▸ **WHAT TO WORK ON**:
1 - List every food crop that, according to the account of the Carterets sea voyages, has been destroyed by salt water entering the island.
2 - Extend the account of the Carterets sea voyages with further passages that follow on from its final sentence.

▸ **SOURCE TEXT**:
--------------------------------------------------

Only three individuals survived the ordeal. The others perished.
The other two survivors are Patricia Topira and her now ex-husband Robin Tsube.
It was a sad day for the couple as they had to celebrate New Year without their two kids – four-year-old Raynad and one-year and seven-months old Cotilda.
Robin also lost his dad Paul Tsube and mother Rose during that ordeal.
The family spent Christmas in Buka and were returning to Carterets when disaster struck.
“The kids were sitting with their grandparents when the boat capsized,” Patricia, who is now an Early childhood teacher said.
“I was too weak and slept all along after too much vomiting. We capsized at about 3pm.
“The kids hang on to their grandmother because she had a life jacket on.
“While in the sea, Robin passed me an empty 20litre water container to help me swim. He swam behind me with an esky lid.
When the wind subdued two hours later, there was no sign of her kids or her parents-in-law.
For Patricia, never a day goes by that she never stopped thinking about her kids. The pain was unbearable for her that she decided to path-ways with Robin in 2015.
Today Patricia has Raynelda Andrea who is one-year and eight months old who consoles her broken heart every time she thinks about Raynad and Cotilda.
Many families from the Atolls will relate to the drifting experience. Many have lost loved ones at sea who have never returned.
Twenty-eight-year-old Jethro Toukena was on-board the boat skipped by Anthon Lesley.
He was fortunate to survive the ordeal and has a story to tell of his experience.
The same couldn’t be said for his dad Michael and elder brother Kevin.
Jethro’s dad and brother went missing when traveling from Buka to Carterets in 2015.
Till today, their remains have not been found including the other 12-people on board the boat.
Currently there is no passenger vessel servicing the Atolls.
This makes it riskier for boats traveling the open seas to Buka to get mostly food supplies.
Carterets has been hardly hit with effects of rising sea level.
The salt water has entered the island destroying food crops mainly swamp taro (kanokano), banana, sweet potato (kaukau) and cassava.
With no option of making gardens, the villagers heavily depend on rice as their ‘adopted’ staple food.
Boats need to frequently travel to Buka to get rice, flour, sugar and salt to ensure supply is maintained on the island. A one-way boat-fare is K150.
A boat owner would need one drum (200L) of petrol to make a return trip to Carterets from Buka. On the island, one-litre of petrol cost K10.

--------------------------------------------------

[Stored records]

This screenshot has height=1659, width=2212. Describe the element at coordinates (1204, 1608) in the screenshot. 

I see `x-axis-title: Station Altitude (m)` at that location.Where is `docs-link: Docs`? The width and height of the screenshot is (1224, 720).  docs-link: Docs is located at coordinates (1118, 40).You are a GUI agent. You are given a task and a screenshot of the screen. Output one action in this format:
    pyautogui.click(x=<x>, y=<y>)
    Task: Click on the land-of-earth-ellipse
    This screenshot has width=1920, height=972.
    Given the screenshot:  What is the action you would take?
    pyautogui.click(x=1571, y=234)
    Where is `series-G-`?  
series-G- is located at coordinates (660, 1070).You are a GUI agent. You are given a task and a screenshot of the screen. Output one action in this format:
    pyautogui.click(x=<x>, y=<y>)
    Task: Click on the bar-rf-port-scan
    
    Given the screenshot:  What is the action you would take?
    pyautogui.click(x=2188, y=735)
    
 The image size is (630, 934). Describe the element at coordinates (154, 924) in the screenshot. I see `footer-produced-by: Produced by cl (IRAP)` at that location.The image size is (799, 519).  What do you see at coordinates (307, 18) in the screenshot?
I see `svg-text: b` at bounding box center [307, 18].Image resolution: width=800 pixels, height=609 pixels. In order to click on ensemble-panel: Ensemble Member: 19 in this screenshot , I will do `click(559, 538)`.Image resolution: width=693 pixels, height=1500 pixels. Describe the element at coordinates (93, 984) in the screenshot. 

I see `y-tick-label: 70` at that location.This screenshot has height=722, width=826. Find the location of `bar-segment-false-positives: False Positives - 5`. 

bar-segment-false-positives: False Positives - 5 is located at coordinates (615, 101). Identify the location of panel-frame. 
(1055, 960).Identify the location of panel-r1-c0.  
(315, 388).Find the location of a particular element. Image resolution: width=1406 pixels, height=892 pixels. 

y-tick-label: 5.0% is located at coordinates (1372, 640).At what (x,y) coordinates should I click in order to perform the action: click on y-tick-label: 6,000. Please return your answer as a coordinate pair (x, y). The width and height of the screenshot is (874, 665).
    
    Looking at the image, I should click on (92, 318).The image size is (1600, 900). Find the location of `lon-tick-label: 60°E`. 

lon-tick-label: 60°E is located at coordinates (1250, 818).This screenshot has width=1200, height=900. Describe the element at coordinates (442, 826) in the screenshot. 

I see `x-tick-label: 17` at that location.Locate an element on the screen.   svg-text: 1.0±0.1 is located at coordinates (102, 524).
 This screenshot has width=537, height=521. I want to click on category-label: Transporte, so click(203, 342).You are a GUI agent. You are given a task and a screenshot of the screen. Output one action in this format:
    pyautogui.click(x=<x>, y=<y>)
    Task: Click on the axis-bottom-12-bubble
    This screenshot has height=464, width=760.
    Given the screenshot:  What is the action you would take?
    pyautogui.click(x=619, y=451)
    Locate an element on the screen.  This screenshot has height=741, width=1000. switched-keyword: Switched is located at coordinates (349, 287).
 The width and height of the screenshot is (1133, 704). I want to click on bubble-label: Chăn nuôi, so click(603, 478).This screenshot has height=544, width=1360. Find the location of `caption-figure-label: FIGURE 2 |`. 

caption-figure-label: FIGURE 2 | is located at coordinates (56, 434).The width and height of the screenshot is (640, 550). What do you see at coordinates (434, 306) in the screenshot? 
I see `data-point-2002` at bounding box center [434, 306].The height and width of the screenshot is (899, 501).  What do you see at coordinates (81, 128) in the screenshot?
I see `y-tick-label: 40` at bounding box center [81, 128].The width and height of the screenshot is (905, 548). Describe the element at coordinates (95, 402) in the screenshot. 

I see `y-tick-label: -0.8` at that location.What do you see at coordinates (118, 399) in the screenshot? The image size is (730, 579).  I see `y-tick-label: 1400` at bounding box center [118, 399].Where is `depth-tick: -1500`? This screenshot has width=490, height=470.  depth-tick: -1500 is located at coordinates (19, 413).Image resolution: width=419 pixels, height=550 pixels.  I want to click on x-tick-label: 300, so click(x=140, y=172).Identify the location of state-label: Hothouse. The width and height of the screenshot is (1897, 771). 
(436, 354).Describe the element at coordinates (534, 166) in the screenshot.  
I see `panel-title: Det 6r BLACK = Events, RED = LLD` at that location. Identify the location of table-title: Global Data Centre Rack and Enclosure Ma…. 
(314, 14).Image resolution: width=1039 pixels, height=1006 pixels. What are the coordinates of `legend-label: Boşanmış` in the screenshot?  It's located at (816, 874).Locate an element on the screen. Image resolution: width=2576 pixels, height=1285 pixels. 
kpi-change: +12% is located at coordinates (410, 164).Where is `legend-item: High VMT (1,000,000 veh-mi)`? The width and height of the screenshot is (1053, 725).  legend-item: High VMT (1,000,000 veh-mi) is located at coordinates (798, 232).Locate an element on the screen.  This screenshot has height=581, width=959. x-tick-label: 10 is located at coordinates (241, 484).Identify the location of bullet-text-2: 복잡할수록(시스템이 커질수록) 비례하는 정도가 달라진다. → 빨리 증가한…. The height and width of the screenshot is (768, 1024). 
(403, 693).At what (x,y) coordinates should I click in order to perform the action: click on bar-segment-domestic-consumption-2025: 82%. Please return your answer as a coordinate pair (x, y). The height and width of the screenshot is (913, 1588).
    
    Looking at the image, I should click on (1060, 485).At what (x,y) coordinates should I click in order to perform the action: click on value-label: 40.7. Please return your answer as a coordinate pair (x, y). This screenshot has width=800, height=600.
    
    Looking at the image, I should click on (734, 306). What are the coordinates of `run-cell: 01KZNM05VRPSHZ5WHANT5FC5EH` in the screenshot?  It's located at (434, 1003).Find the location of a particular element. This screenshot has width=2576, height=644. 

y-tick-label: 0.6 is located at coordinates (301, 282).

--------------------------------------------------

▸ **ANSWER SECTION**:
1 - Swamp taro (kanokano), banana, sweet potato (kaukau), and cassava.

2 -
Hunger only strikes on the island when there are strong winds which stops the boats from traveling, because of the rough seas.
In these tough situation, the villagers resort to fish and coconut as their meals to see off a day.
However, boats still take the risk of traveling during strong winds.
In the 1990s North Solomon Provincial Government owned MV Sankamap used to make monthly trips to the Atolls – Carterets, Nissan, Nuguria (Fead), Mortlock, and Tasman.
Kerehana recalled that it was a good service and should be revived.
“We need a ship to service the Atolls like what (MV) Sankamap did,” he said.
“Many lives have been lost already.
“A ship traveling the Atolls will stop the boats from traveling to Buka and mitigate the risks on drifting at sea.”
Life on the island is more laidback – which only involves fishing. There is no space to make gardens.
The islanders depend on selling fresh fish and pislama (sea cucumber/beche-de-mer) as the only form of social income. Others have moved to Buka in the hope of building a better life.
The only way out for the inhabitants of the island is to find formal employment outside of Carterets to sustain their families back on the island.
Transportation remains yet a major challenge for the Carterets islanders.
Anthon Lesley and his crew were lucky because they had enough materials and supply on board to help them survive.
“During this trip, we were transporting mangroves sticks and ropes for a seaweed project on the island,” Lesley said while pointing to the location where the project once stood.
“The boat was loaded, even with food supplies.
“When I realized the compass was faulty, I killed the engine and told the boys ‘yumi tirip nau’ (We’re now drifting)”.
“We had a tank (25litres) remaining so I reserved it.”
The skipper said the boys gave up after the first three days of drifting.
“All hope was gone. We had food on-board but no one bothered to eat.
“Being a cheerful person, my tricks didn’t help.
“After the third day, they realized that we needed to keep fighting on for survival.”
When survival instincts kicked in, the idiom ‘where there’s a will, there’s a way’ came into effect.
Every cargo they had brought with them came in handy. It was like they had packed to get ‘lost’ at sea.
They used the mangroves sticks to build a shelter (Carterets is a coral island with no mangroves).
The taupalin they used was salvage from Peter Sharp’s MV Solomon Queen – before it got burnt down on Buka Passage in 2012. The taupalin was used as shelter and used to fetch water during the rain.
An aluminium bowl on board was used as a pot, tying it onto two sticks to be held on both ends over a fire. A shovel was used as the fireplace and mangroves as firewood. When cooking it was a balancing act waltzing with the waves for the two individuals as they keep the bowl of rice steady.
“We had one meal a day. It consisted of two spoons of rice and water. And that’s it,” Lesley said.
For a week there was no rain so they had to do without clean rain water.
Jethro Toukena came up with the idea of flavouring the salt water but it ended the same – salt water.
“We had no hope but to drink salt water,” Toukena said.
“I tried different mix with Tang, Sugar and Milk powder but it still tasted salty. You could only make two sips.
“We nearly died of dehydration.”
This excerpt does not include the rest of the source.